Negligent security is a legal theory used when someone is injured due to criminal acts or foreseeable risks on a property, and the property owner or business did not take reasonable steps to protect people. The key idea is not that a property owner guarantees safety. Instead, the law generally focuses on whether the security measures were reasonable in light of what the property owner knew or should have known.
These cases often involve assaults, robberies, stalking, or other harm that occurs on premises such as apartments, office buildings, hotels, parking lots, retail locations, and transit-adjacent areas. When security is inadequate, the consequences can be severe—physical injuries, medical bills, missed work, emotional distress, and long-term impacts that don’t show up immediately.

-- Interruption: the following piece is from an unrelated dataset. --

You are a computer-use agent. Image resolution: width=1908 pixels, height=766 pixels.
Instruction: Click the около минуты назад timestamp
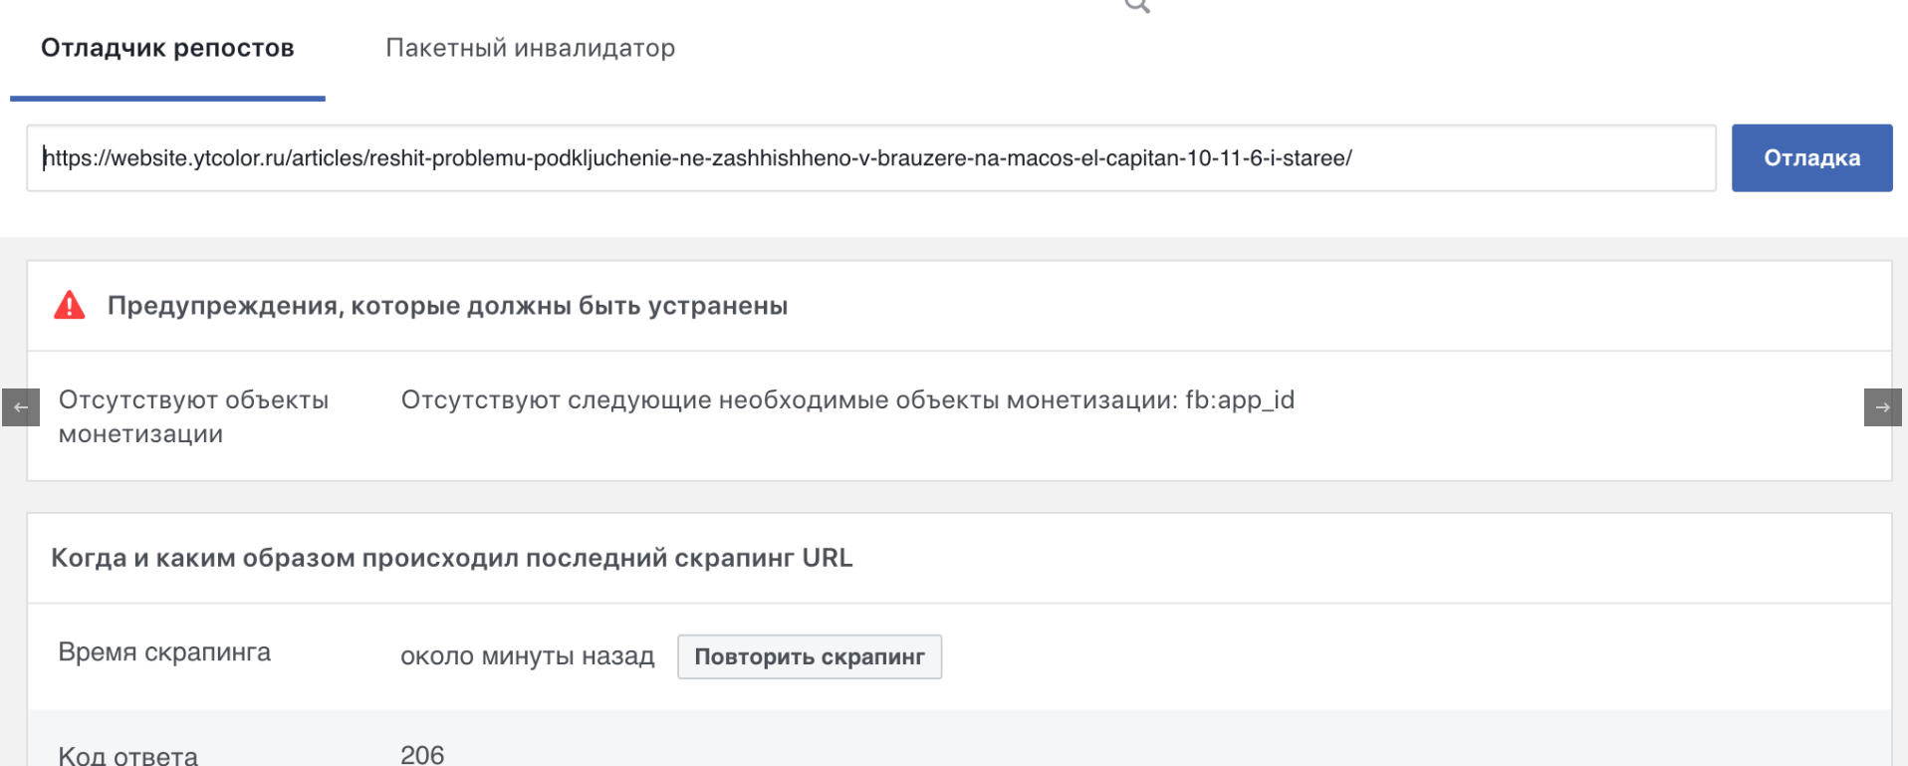[x=527, y=656]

In practice, the dispute usually turns on foreseeability and reasonableness. Foreseeability asks whether similar criminal activity or risks were sufficiently likely that the owner should have planned for it. Reasonableness asks whether the owner’s security choices matched that risk. Even if an incident involved someone else’s wrongdoing, the plaintiff may still seek damages if the property owner’s lack of precautions contributed to the harm.
Because these claims often involve complex proof, evidence, and expert concepts, seeking legal advice early can matter. Many defenses focus on gaps in documentation, timing, and causation. A careful review of the facts helps preserve what you can use later, and it helps you avoid missteps that can weaken a case.